私は「もう(おはようございますじゃなくて)こんにちは。になっちゃいました。」横の看護師さんが恐縮して「遅くなってすみません。」先生達の所為でもないのに。
「今日は特に混んでたんですね。」
「ううん、最近はずっとこんなだよ。」よく見るとK先生の顔色が赤黒いです。疲れが溜まっているようです。
「どっこも悪くないよ。でもPSAがだんだん上がって来てるよ。次は前立腺癌だね。」などと脅かしてきます。「でも大丈夫、僕の方が先に死ぬから。」
「先生、疲れ過ぎじゃないですか? 医者の無養生にならないでね。それにこんな隅っこに追い遣られちゃって島流し?」とブラックジョーク。

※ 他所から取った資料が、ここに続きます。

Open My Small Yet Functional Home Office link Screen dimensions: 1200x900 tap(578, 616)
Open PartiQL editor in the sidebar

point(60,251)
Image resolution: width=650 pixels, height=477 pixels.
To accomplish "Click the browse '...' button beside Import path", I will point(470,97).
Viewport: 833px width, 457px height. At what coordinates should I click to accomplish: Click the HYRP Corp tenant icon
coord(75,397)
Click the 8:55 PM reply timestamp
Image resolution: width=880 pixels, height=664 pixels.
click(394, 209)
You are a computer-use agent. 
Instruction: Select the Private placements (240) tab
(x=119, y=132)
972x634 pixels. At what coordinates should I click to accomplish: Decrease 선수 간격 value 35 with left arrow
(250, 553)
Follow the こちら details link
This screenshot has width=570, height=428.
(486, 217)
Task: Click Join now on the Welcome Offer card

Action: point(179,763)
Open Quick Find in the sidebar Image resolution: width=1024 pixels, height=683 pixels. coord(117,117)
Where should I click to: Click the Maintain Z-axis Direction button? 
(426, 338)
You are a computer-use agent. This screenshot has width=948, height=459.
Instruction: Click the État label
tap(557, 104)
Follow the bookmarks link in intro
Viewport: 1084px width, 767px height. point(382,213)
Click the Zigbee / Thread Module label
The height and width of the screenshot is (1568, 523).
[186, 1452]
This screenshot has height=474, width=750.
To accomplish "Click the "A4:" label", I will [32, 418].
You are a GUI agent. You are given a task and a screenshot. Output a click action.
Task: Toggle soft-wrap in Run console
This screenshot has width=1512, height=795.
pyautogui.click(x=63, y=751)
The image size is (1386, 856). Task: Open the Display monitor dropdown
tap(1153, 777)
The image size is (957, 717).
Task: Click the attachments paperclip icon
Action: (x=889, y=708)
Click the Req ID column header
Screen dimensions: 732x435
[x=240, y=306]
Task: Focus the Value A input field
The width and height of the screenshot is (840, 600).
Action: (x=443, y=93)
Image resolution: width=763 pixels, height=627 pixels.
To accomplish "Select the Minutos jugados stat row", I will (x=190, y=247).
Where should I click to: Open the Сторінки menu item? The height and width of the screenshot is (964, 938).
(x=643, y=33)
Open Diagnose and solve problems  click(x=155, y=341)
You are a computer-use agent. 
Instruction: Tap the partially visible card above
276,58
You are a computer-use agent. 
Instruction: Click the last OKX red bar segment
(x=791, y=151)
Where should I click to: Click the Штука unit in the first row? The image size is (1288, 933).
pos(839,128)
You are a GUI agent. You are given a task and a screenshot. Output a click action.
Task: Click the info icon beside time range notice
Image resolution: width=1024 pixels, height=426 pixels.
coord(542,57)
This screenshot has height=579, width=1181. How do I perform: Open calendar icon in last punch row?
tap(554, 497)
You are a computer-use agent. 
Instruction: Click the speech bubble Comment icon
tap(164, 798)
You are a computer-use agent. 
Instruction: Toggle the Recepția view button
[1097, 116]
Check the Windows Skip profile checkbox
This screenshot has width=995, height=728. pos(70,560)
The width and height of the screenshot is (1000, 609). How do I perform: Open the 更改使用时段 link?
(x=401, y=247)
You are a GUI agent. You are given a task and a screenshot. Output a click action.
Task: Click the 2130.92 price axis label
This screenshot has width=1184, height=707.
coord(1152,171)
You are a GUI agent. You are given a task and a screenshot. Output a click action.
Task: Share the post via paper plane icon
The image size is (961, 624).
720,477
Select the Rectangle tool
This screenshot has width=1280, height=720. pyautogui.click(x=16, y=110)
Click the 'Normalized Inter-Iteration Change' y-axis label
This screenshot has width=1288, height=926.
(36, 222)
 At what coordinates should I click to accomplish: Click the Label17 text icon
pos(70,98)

そこからK先生の病院批判が始まります。CSには力を入れているが現場の意見が全く反映されないetc.etc.
そういえば一番混むK先生の診察室が待合から最も離れた位置にあります。お年寄りなど動きの遅い患者さんも多いのになんでこんな場所なの?現場の意見も聴かずに机上でなんの考えも無く決めた配置を押し付けられた結果がこの混雑や遅れに繋がっているようです。
以前にも患者さん相手のCSアンケートを実施していました。まあ患者さんも顧客(カスタマー)ですわなあ。
良い意味で【医は算術】は必要な事です。最大効率を求めそれにより無駄の無い高次元医療に勤める。しかし患者さんの意見だけではなく現場の医者、看護師、スタッフの意見も反映されなければ片手落ちになってしまいます。K先生が「今の政治と同じようになっている。」と言っていましたが、ポピュリズムに走りすぎているって事でしょう。患者の意見も重要ですが同様に現場の意見も重要です。折角のCSの流れですが全てのステークホルダーの意見に耳を傾けなければ、最大効率最良成果は得られません。
現場の人達が疲弊してしまってはちっともサスティナブルではありません。その結果CSにも支障をきたす事になります。
命の恩人が疲れきって行くのは見るに忍びません。